Punters wrapped themselves in Welsh flags to combat the chilly weather as they flooded into Llangollen International Pavilion, which added extra marquees in order to accommodate an additional 1,500 people beyond its 4,500 capacity. The all-day event, which was repeated on Sunday, featured support from Richard Parfitt, Big Leaves, Shack and Gorky’s Zygotic Mynci.
At a press conference preceding Catatonia’s performance, Cerys Matthews explained why the band chose Llangollen for the two shows – the largest Catatonia have ever played in Wales: “We had the idea of playing Margam Park because nobody had ever been there before, but it’s very important for us to play North Wales as well, and Llangollen seemed ideal.”
“North Wales was the first place we ever encountered people who sang along with all our songs, even the Welsh words to ‘International Velvet’,” added guitarist Owen Powell.
Matthews confirmed that she had been recording with Tom Jones, but denied flirting with an acting career. “I’ve never had any desire to act,” she stated, then added, “but I’ve had about four scripts. One of them was soft porn and the other one was to do with selling Ecstasy. And they both said they based the characters on me!”
Powell also denied that the band would be playing any ‘millennium concerts’ (“I can’t think of a place more horrible to be than standing in a cold rugby stadium on New Year’s Eve”), and hinted the next single would be ‘Londinium’. “We chose ‘Karaoke Queen’ originally,” Matthews said, “but were advised it might not get as much radio play. I don’t care which song it is, as I have tremendous pride for all our three-minute compositions.”

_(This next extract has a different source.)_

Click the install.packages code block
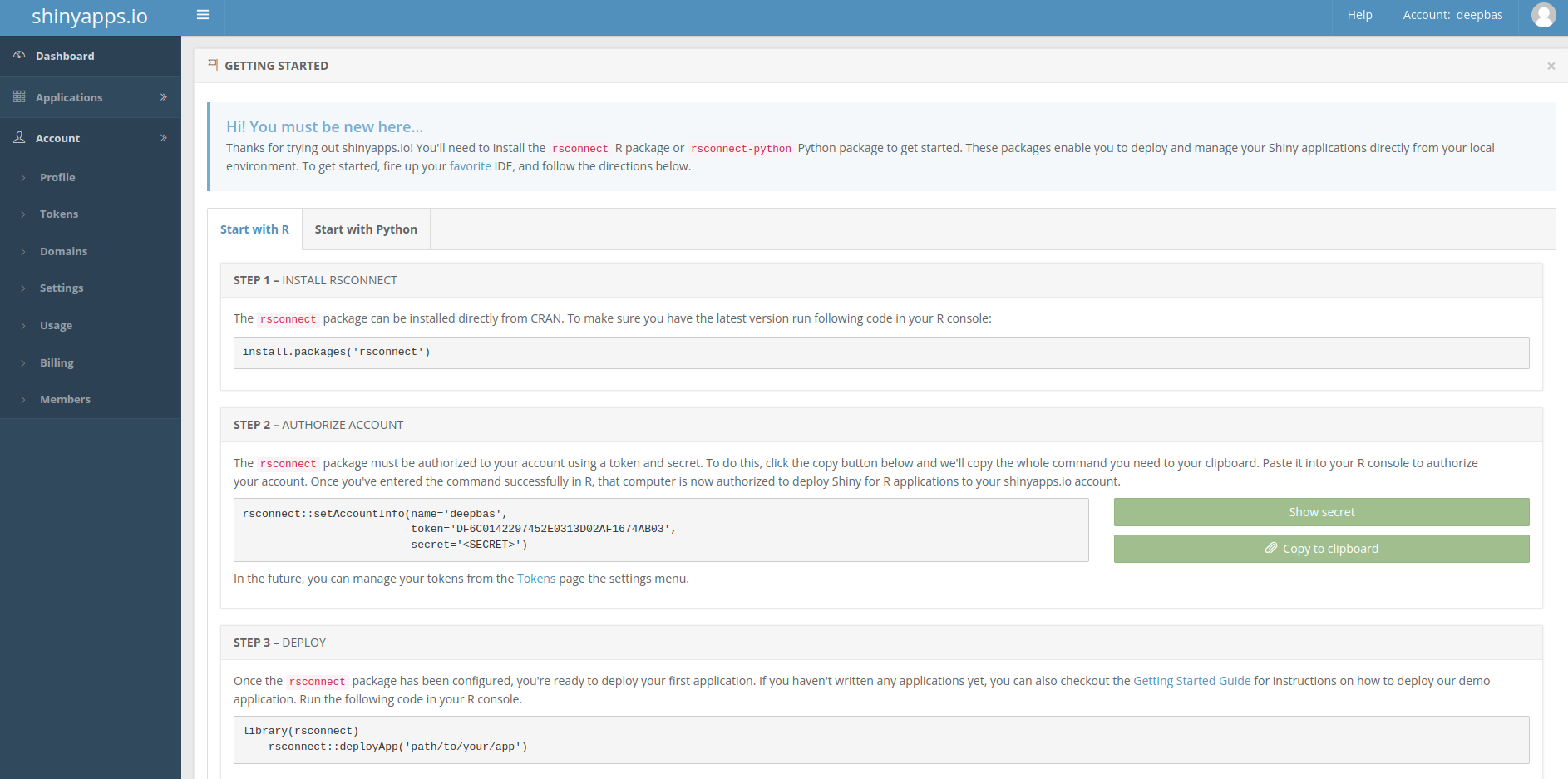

And proud is certainly the demeanour of the band when they came onstage to suitably exultant opener ‘Storm The Palace’. Matthews shimmied across the stage in vertiginous heels and a slinky black dress hemmed with gold and red tassels. After second number ‘I Am The Mob’ she welcomed the audience and introduced ‘Game On’ in Welsh. Tuned in to the atmosphere of patriotic fervour, she spoke Welsh almost exclusively all night, and when a heckler shouted “What?” after she thanked the support bands, she shot back teasingly, “Didn’t you understand? I said they were bollocks!”
Hammy theatrics unchecked, Matthews gesticulated broadly throughout the bucolic ‘Dead From The Waist Down’ and spun in circles like a music box ballerina during ‘Why I Can’t Stand One Night Stands’. Animated babies flickered across a screen while Cerys strutted through ‘She’s A Millionaire’, and a spinning disco ball descended for ‘Karaoke Queen’. When someone tossed her a lip gloss Matthews screeched, “This is from Superdrug!”, and when she was handed an inflatable alien she inspected its genitalia and handed it back. ‘Road Rage’, ‘Sweet Catatonia’ and ‘Strange Glue’ were played in succession prior to the encore, eliciting feverish admiration. “This is a first for us,” Matthews announced in a spate of English, “our very own festival!” She disappeared for several minutes, while the crowd waved lighters and chanted, “Cerys! Cerys!” Then a harpist joined her for a beautiful ‘Bulimic Beats’.
The band reappeared for ‘Nothing Hurts (Everything Is Beautiful)’, ‘Mulder And Scully’ and – the inevitable anthemic concluding climax – ‘International Velvet’. Dancing with a Welsh flag, Matthews thumped her chest to illustrate a palpitating heart as she – and every person in the pavilion – roared, “Every day when I wake up/I thank the Lord I’m Welsh”. Today, it was easy to see why.